特集名 転移性肝癌 -- 多様化する治療
題名 GIST(gastrointestinal stromal tumor)肝転移の治療
発刊年月 2011年 04月
著者 田澤 賢一 新潟県厚生連糸魚川総合病院外科/富山大学医学薬学研究部消化器・腫瘍・総合外科
著者 杉山 敏郎 富山大学医学薬学研究部第3内科
著者 山岸 文範 新潟県厚生連糸魚川総合病院外科
著者 嶋田 裕 富山大学医学薬学研究部消化器・腫瘍・総合外科
著者 塚田 一博 富山大学医学薬学研究部消化器・腫瘍・総合外科
【 要旨 】 GIST(gastrointestinal stromal tumor)肝転移の治療の第1選択は,イマチニブ投与である.その高い再発率から,肝切除単独は,単発,数個の初回手術後2年以上経過症例などの症例に適応を限るべきである.しかし,イマチニブも単剤投与での完治は望めず,耐性獲得の予防に外科切除の重要性が見直されつつある.外科切除の介入のタイミングは,イマチニブ奏効中か,耐性獲得後かの選択は,今後の課題である.イマチニブ耐性獲得時における,イマチニブ増量,スニチニブ投与,臨床試験の導入,RFA(ラジオ波凝固療法),TAE(肝動脈塞栓療法)など,集学的治療の重要性が高まる.
Theme Chemoprevention of Colorectal Cancer by Tea Lobe Polyphenol
Title Treatment of Hepatic Metastases Resulting from Gastrointestinal Stromal Tumors (GISTs)
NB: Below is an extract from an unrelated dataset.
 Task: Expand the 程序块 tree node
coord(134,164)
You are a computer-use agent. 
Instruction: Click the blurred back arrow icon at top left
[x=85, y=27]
Author Kenichi Tazawa Department of Surgery, Itoigawa General Hospital / Department of Surgery and Science, Graduate School of Medicine and Pharmaceutical Sciences for Research, University of Toyama
Author Toshiro Sugiyama Department of Gastroenterology and Hematology, Graduate School of Medicine and Pharmaceutical Sciences for Research, University of Toyama
Author Huminori Yamagishi Department of Surgery, Itoigawa General Hospital
Author Yutaka Shimada Department of Surgery and Science, Graduate School of Medicine and Pharmaceutical Sciences for Research, University of Toyama
Author Kazuhiro Tsukada Department of Surgery and Science, Graduate School of Medicine and Pharmaceutical Sciences for Research, University of Toyama
[ Summary ] Imatinib is acceptable as a first-line therapy for hepatic metastases arising from GISTs. Because of high recurrence rates, indications for hepatic resection should be limited to cases with only one or a minimal number of lesions in the liver which have metastasized along with long recurrencefree intervals. The primary effect of imatinib is not considered to be complete response. To enhance the resistance provided by imatinib, surgical resection of metastatic GISTs is required. The timing of resection for liver metastasis is currently a topic of discussion. The clinical importance of a multimodal approach has increased, including dose-up of imatinib, intaking of sunitinib, clinical research, transarterial embolization (TAE) and radio frequency ablation (RFA).